You can really find yourself, in losing your mind.
I like pencils and pens,
writing materials and paper.
Lions and tigers,
cheetahs and leopards.
I like jumping and puddles,
getting muddled and confused.
Plants and flowers,
flour and bread.
I like eyes and ears,
sensing life and feelings.
Thinking and reversing,
negative photos and drawings.
I saw a photo of someone and I want to smoke a cigarette with her,
just her, just because…
Well because… She looked lonely as me, she was a pea in a bowl trapped under cling film, I was a glimpse – an image, a moment in time, seemingly screaming alone in an unspent void!
I don’t even smoke anymore.
Take a seat, I’ll be your chair for this evening.
Tired, it won’t be long before you’re leaving.
Take some heat, I’m highly strung tonight.
Giving off warmth, you might, just might, just might pluck my branches until tomorrow afternoon.
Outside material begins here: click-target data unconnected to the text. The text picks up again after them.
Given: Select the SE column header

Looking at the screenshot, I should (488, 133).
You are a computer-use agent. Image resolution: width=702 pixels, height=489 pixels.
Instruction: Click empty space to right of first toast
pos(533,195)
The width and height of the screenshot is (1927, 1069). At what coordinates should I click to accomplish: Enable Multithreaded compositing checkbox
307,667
So let’s fight!
Tomorrow afternoon, we can play and have a sight of the sea, draw the rocks on the beach, weigh up options, how much balance does it take to say thanks for being a snapshot.
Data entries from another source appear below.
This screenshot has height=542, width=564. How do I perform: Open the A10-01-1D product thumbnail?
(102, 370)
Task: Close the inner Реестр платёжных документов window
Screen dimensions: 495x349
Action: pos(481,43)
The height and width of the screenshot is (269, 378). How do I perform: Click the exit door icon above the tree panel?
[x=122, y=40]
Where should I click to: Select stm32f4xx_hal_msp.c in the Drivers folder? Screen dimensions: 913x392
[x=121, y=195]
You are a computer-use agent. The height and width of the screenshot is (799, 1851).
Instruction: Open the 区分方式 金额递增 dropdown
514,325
Lass, you move differently to how I guessed, but you leave me shaking, dissecting truth from my words, you are everything I need. Of course you might never know if the mirrors aren’t set up well. If the angles are wrong and the camera isn’t set.
The place is cold and empty.
Lying on the floor with six white bowls, in them remnants of rice or a partial crust of toast. I can’t speak. I have no intention to. All the complements I give are thoughts. Instead I give you a shiver or a tear.
The first time I saw you. Your face said bring down the monarchy. It said we could live in a world of equality where we need not worry about war. It said disarm all nuclear weapons and spread joy to the disadvantaged. It said meow. You were a cat.
A long drought in winter.
A fly trapped between two panes of glass.
An unlit fire.
A ghost of a forgotten person.
A sea lion.
A very vivid memory of a lampshade.
My mind was spun.
Faster and faster it was pushed, a mad oscillation. It learnt too young, too quickly. Turning anti clockwise, a jarring, silent tick.
Too soon this top did wobble, like an unstable blur. As life became clearer. I became thick.
Slowing, unsynchronised and spiralling from it’s source. You’ve won a window. Why not take your pick?
Do you ever notice that people paint their problems on others they desperately want to relate to?
Every time I let out a sigh,
I begin to see little birds fly.
Yet, I can catch one if I move quick.
Or is it about choosing one to pick?
Too late! My chance has gone.
Now there is night where the sun shone.
If they were dozing by day and sleeping at nightfall…
I’d just pick one up and then I’d walk tall.
But no, awake, and with wings they fly.
Every time I let out a sigh.
What goes on behind a stare?
I don’t know but it’s hardly fair,
To blame me for your lousy mood.
I just can’t help looking at you.
What can I do to cheer you up?
Should I smile at you as I look?
It occurs to me that you are free.
So help me see what puzzles thee.
Once I knew a girl whose hair was curled.
Kind and smiled like she owned the world.
But she only made me bitter and twisted.
Like an ale mixed with lemons or something…
Write: wrong or left.
Wrong or left. I wrote.
The ramblings of a so called addled brain.
Controlled by medication not to go insane.
You have good looks and knowledge deep.
Counts for nothing when you’re asleep.
Certain that there’s no perfection. Things seem mundane.
In the absence of this, there’s a aroma so sweet. These things from the void light up his face. The light, the everlasting glow. The love, the fountain of original gifts.
So remember Miss, when he approaches the lamppost, he cannot decide which way to walk around. He’s stood, just waiting.